The film's cultural rise occurred entirely on home video and the early DVD market. By 2005, Donnie Darko had become one of the most-rented and most-discussed cult films of the early 2000s. The film's specific cultural moment — late teenage to early twenties American viewers across the 2002-2008 period — produced an audience for which Donnie Darko was structurally important in ways the mainstream theatrical audience had not registered. The film's cultural footprint exceeds its commercial trajectory by a substantial margin.

The Director's Cut and the question of which film to watch

Two distinct versions of Donnie Darko exist. The Theatrical Cut (2001) runs 113 minutes; the Director's Cut (2004) runs 134 minutes. The two cuts have substantively different structures. The Director's Cut includes extensive on-screen text from a fictional book called 'The Philosophy of Time Travel' that explains the film's time-travel mechanics; the Theatrical Cut leaves the mechanics significantly more ambiguous.

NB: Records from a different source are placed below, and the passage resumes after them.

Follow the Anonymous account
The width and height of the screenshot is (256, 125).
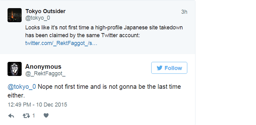(x=169, y=68)
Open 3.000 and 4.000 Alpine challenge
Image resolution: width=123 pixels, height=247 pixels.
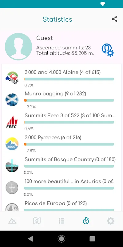pyautogui.click(x=62, y=78)
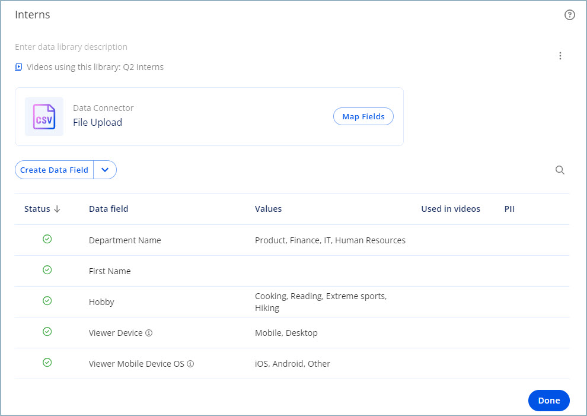Image resolution: width=587 pixels, height=416 pixels.
Task: Click the search magnifier icon
Action: [560, 170]
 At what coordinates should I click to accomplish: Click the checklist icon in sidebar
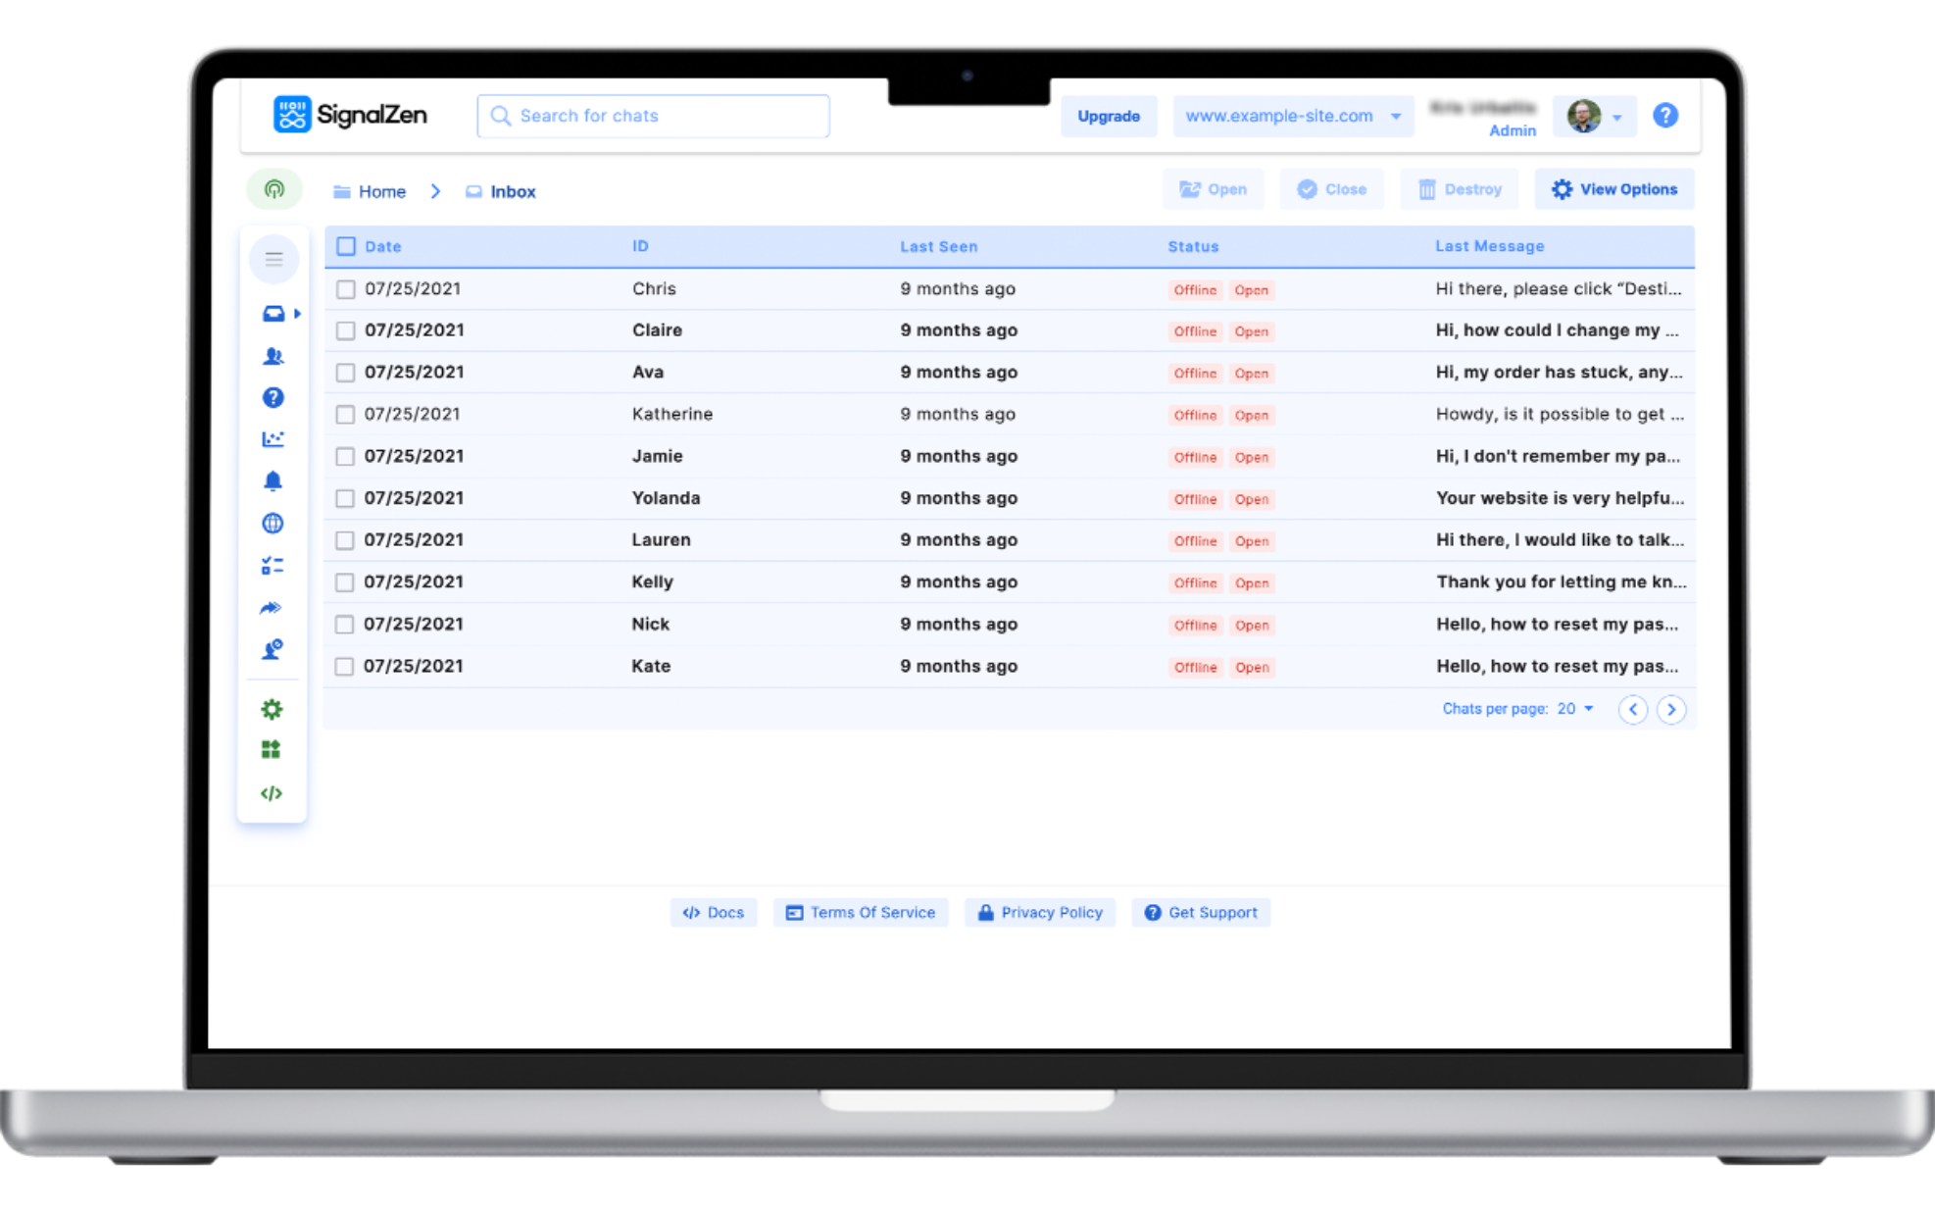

Most critical opinion considers the Theatrical Cut the stronger film. The ambiguity is, in this reading, the film's substance; the Director's Cut explains too much and resolves the dramatic uncertainty that the Theatrical Cut preserved. Richard Kelly has argued the opposite position — that the Director's Cut represents his original intention and the Theatrical Cut was constrained by studio interference. Both versions have been continuously available since 2004. New viewers are typically advised to start with the Theatrical Cut and seek the Director's Cut subsequently if interested in the explicit time-travel framework.

The Mad World closing sequence

The film's closing sequence — set to Gary Jules's cover of Tears for Fears's 'Mad World' — is among the most-quoted single sequences in early-2000s American cinema. The sequence cuts between the various film characters in the moments immediately following Donnie's death, with the audio of 'Mad World' over their reactions. The cumulative effect is one of the most-emotionally-direct sequences the film delivers.

Gary Jules's cover, recorded specifically for the film, became a UK number-one single in 2003 — two years after the film's release — partly on the strength of the Donnie Darko association. The cover has subsequently become culturally significant on its own terms, but its initial cultural penetration is inseparable from the closing-sequence framing the film established.

Why it's worth watching

  • It is the canonical American cult film of the early 2000s.
  • Jake Gyllenhaal's breakthrough lead.
  • The Tears for Fears 'Mad World' closing sequence.
  • Maggie Gyllenhaal (Jake's actual sister) plays his on-screen sister.

Principal cast

  • Jake Gyllenhaal as Donnie Darko
  • Jena Malone as Gretchen Ross
  • Mary McDonnell as Rose Darko
  • Holmes Osborne as Eddie Darko
  • Maggie Gyllenhaal as Elizabeth Darko
  • Patrick Swayze as Jim Cunningham
  • Drew Barrymore as Karen Pomeroy

Did you know?

  • Drew Barrymore's production company Flower Films produced the film; Barrymore herself appears in a supporting role as the high-school English teacher.
  • Richard Kelly's subsequent career (Southland Tales 2006, The Box 2009) has not matched Donnie Darko's cultural footprint. He has not directed a feature since 2009.
  • The film's soundtrack — Echo & the Bunnymen, Joy Division, Tears for Fears, Duran Duran — was a substantial commercial product in its own right and shaped the broader 2000s revival of late-1980s alternative-rock.